• _Pagina_
========================================

Zweckrationalitat e crisi della sinistra
La Global Sumud Flotilla, il dramma di Gaza e la sua strumentalizzazione
di Alessandro Mariani
Accompagnare il caffè del mattino con la lettura online delle prime pagine dei quotidiani è diventata ormai per me un qualcosa di rituale, un vizio come un altro, dopo che al tempo funse da valido succedaneo rispetto al fumo di sigaretta. Attualmente è diventato una sorta di pratica per contrastare il decadimento cognitivo e così, giorno per giorno, cerco di indovinare quello che gli opinionisti delle principali testate nazionali potrebbero dire o non dire in merito ai fatti più rilevanti di politica interna ed internazionale. E’ un esercizio che generalmente non riserva sorprese, ma oggi (6 ottobre 2025 per chi legge) ho avuto un vero e proprio sussulto leggendo l’editoriale di Paolo Gentiloni su Repubblica.
Cito testualmente: “Il fatto che le manifestazioni di questi giorni siano state turbate da attacchi violenti e da oscene esaltazioni del pogrom compiuto il 7 ottobre dai terroristi di Hamas non va sottovalutato: solidarietà alle forze dell’ordine e nessuna tolleranza verso chi confonde le responsabilità di Netanyahu con Israele o addirittura con gli ebrei.”
Ora, pur nei tristi tempi di eclissi della logica che ci è dato di vivere, è del tutto evidente che, il termine “addirittura” tradisca il fatto che la precedente attribuzione di un’eventuale responsabilità ad Israele (a giudizio dello stesso estensore dell’articolo) non costituisca un’ipotesi poi del tutto sconsiderata.

========================================

• _Dati mostrati_
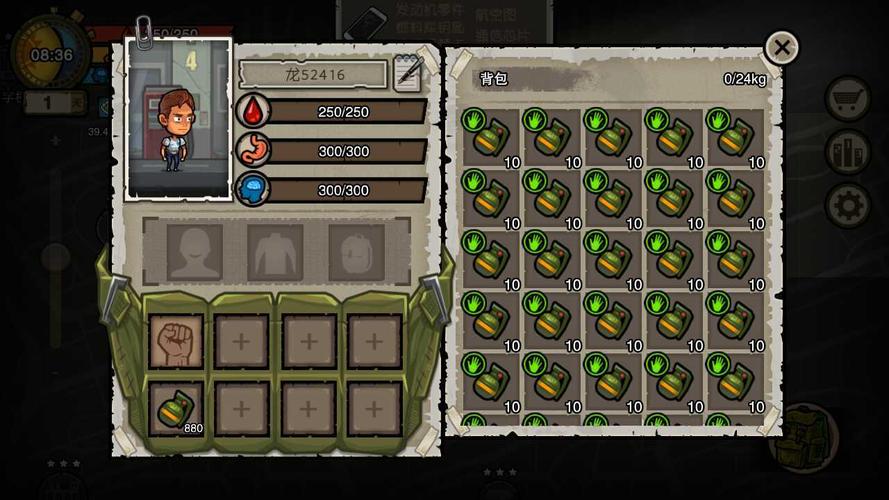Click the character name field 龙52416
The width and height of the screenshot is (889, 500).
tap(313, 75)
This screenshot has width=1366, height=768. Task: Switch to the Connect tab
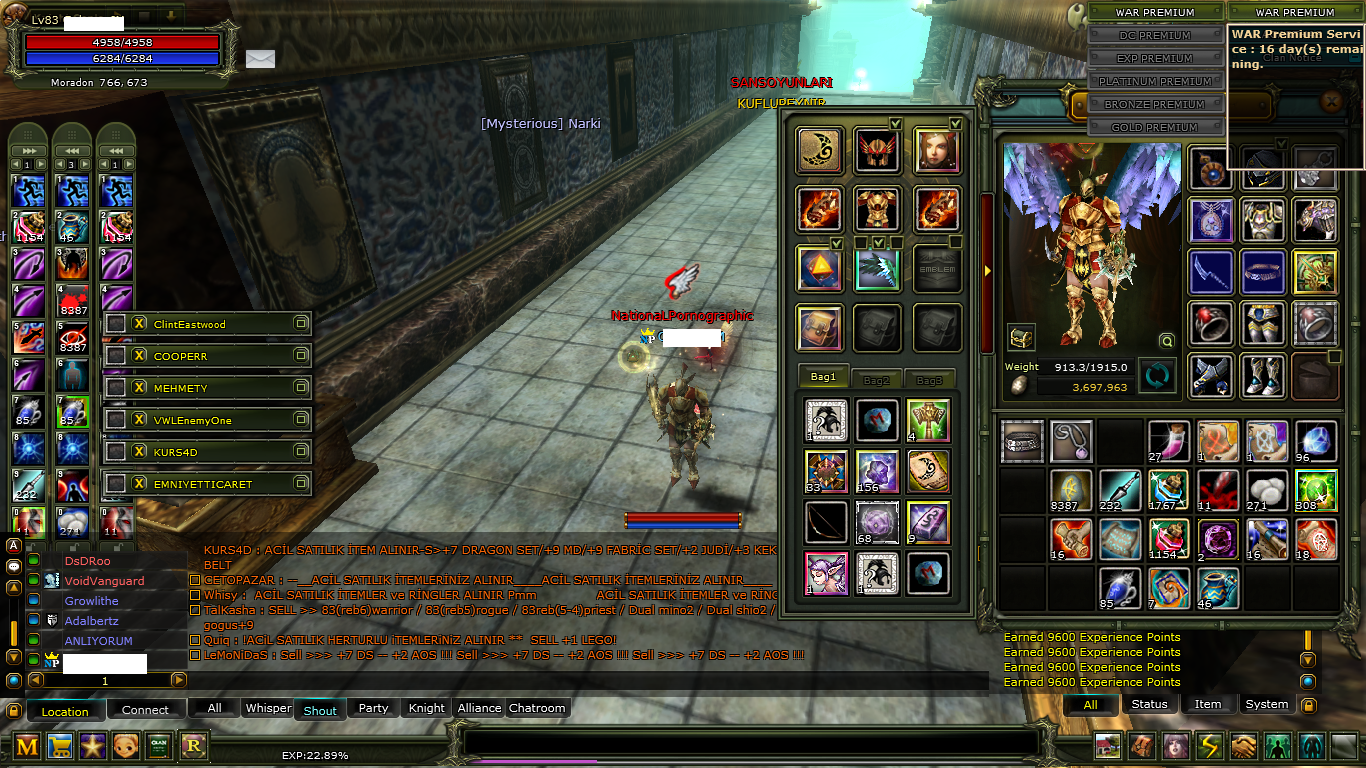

========================================

• _Compito da svolgere_
Scrivi il seguito dell'articolo sulla crisi della sinistra e la Global Sumud Flotilla, riprendendo subito dopo l'ultima frase riportata.

• _Risultato dell'esercizio_
Ma dopo aver schiantato i cuori il politically correct ha inaridito le menti e così non ci resta che armarci di pazienza e perseveranza per smascherare il velo di menzogne che certa propaganda aggiorna costantemente. Chi attribuisce la responsabilità del massacro di Gaza agli ebrei tout court, è (nell’ipotesi a lui più favorevole) semplicemente un ignorante, ma chi parla della responsabilità dello Stato e della società israeliana per i massacri in corso è all’opposto qualcuno mediamente più informato degli altri, non più disponibile a chiudere gli occhi di fronte ad evidenze che sono ormai ultradecennali.
Detto questo, una successiva puntualizzazione è d’obbligo anche a costo di apparire prolissi e ripetitivi. Non esistono più aggettivi con connotazione negativa per descrivere quel che è accaduto e sta accadendo a Gaza. Ogni persona che conservi un minimo di decenza non può che restare attonita di fronte al consenso che la maggior parte della società israeliana presta alla repressione, all’affamamento e alle continue vessazioni a cui è sottoposto il popolo palestinese. Chi a dispetto dei tempi conserva ancora qualche scampolo di umanità non può che provare indignazione e rabbia verso quello che in quella parte di mondo è ormai diventato un comune nazional-sentire, per cui si organizzano gite turistiche nelle colline sopra Sderot per assistere ai bombardamenti sui pochi edifici della Striscia rimasti ancora in piedi. Per quel che ne so, e fatte salve le debite proporzioni, questa perversione nel godere dell’altrui sofferenza non era diffusa neppure tra coloro che in un ormai dimenticato best-seller erano stati definiti “i volonterosi carnefici di Hitler.” [1] Chissà se un giorno si scriverà qualcosa di simile anche per gli israeliani con riferimento ai crimini commessi contro i palestinesi.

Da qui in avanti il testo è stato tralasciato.